In Part III, Chapter 14surveys the new social and political landscape of the Berlin Republic, formed out of the incorporation of the ‘five new Länder’ (or the defunct GDR) in an enlarged Federal Republic, and sketches some of the complex ways in which the doubly dictatorial past of Germany was reconceived after unification. It explores the ways in which Germany under its first female Chancellor, Angela Merkel, won new respect both nationally and internationally in a dramatically changed global situation. Finally, a concluding chapter engages directly with the issue of historical divides, the pivotal dates of the preceding century. It reflects more broadly on the major patterns of development in Germany since 1918 and proposes a general framework for interpretation of the course of the last century of German history.
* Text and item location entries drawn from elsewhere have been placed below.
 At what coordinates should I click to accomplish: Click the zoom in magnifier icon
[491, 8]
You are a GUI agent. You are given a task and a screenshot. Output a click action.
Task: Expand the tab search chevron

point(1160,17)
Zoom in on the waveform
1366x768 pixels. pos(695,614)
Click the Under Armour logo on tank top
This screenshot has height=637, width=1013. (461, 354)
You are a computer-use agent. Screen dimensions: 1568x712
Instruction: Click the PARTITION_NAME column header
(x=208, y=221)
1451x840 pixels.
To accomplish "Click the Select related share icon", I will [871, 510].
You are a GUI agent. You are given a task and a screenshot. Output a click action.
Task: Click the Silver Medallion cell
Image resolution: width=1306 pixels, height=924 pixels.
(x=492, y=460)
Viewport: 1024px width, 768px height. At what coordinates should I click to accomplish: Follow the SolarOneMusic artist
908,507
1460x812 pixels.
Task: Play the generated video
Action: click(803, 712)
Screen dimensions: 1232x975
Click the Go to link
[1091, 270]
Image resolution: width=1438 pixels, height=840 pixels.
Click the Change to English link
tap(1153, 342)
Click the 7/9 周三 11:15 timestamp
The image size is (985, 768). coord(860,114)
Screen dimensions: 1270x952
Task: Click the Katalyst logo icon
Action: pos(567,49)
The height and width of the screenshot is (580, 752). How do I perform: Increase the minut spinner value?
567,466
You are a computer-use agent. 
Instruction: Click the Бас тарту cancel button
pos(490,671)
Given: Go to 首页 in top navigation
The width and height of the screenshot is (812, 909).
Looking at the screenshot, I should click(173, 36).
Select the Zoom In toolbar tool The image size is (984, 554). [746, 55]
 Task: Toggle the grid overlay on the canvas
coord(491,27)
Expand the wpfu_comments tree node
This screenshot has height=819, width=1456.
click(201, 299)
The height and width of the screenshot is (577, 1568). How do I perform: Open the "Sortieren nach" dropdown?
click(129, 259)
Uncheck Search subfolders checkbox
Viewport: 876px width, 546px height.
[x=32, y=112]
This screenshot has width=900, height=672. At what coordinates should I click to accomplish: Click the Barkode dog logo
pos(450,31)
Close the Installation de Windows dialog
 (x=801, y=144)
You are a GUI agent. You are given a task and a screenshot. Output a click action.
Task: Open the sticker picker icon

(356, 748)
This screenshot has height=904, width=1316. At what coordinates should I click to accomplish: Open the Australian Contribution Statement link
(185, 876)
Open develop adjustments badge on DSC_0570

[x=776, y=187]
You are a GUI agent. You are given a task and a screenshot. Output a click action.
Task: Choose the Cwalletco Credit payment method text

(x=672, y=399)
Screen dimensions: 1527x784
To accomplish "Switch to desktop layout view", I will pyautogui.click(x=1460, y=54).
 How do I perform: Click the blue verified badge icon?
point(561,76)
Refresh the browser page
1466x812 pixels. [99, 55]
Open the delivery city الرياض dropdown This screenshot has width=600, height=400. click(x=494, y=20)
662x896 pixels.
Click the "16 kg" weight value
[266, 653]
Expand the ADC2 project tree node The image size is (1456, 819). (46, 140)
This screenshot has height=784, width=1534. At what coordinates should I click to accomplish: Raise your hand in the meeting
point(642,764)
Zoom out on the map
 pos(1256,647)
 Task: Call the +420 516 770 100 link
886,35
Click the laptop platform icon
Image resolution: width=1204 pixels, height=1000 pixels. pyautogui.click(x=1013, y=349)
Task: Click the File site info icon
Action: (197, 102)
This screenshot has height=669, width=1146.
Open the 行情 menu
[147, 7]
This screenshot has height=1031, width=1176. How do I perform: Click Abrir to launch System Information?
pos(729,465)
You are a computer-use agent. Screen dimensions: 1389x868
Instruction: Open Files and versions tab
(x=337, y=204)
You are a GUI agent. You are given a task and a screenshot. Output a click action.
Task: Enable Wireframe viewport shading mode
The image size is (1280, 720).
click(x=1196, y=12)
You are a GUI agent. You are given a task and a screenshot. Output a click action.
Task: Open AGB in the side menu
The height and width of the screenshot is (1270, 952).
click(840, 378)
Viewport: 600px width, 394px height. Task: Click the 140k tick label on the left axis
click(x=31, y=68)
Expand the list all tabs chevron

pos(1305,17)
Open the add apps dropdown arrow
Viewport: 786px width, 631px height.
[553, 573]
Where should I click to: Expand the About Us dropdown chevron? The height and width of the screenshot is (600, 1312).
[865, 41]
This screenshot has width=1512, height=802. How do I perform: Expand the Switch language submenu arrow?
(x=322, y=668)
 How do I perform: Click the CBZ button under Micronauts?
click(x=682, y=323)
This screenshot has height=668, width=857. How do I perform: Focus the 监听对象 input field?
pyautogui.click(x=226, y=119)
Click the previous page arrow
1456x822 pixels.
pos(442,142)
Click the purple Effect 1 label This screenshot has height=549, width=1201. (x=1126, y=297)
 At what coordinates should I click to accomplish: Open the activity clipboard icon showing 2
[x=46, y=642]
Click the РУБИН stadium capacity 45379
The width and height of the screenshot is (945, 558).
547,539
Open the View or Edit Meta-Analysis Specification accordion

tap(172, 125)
The book seeks, ultimately, to present in a readable and intelligible compass an account of some of the major currents of German history since the end of the First World War in the light of wider debates and controversies.
Part I A Divided Society
The Weimar Republic was Germany’s first attempt at parliamentary democracy. Born in 1918 of military defeat and domestic revolution, it was riddled with compromises and burdened with difficulties. After turbulent beginnings, from 1924 to 1928 there was a period of at least apparent stabilization, yet between 1929 and 1933, concerted attacks on democracy in the context of mounting economic difficulties culminated in the collapse of the regime and the appointment of Adolf Hitler, leader of the National Socialist German Workers’ Party (NSDAP or Nazi Party), as Germany’s Chancellor.
The ultimate demise of the Weimar Republic has inevitably overshadowed interpretations of its course. Some commentators have drawn such a stark and gloomy picture of its early difficulties that the Republic seems foredoomed to failure from the outset; other scholars have placed greater weight on problems arising from the Depression after 1929; and some historians have emphasized the importance of particular decisions and actions made by key political figures in the closing months of the Republic’s existence, in 1932–3. It is important to bear in mind, when exploring the complex paths of Weimar history, the constant interplay of structure and action, context and personality; it is important also to bear in mind that under certain circumstances the scope for human intervention in the course of events may be more limited or constrained than at other times. The conditions in which Weimar democracy was born were certainly not such as to help it flourish, and as it unfolded it was clearly saddled with a burden of problems, in a range of areas that would render Weimar democracy peculiarly susceptible to antidemocratic forces in the end.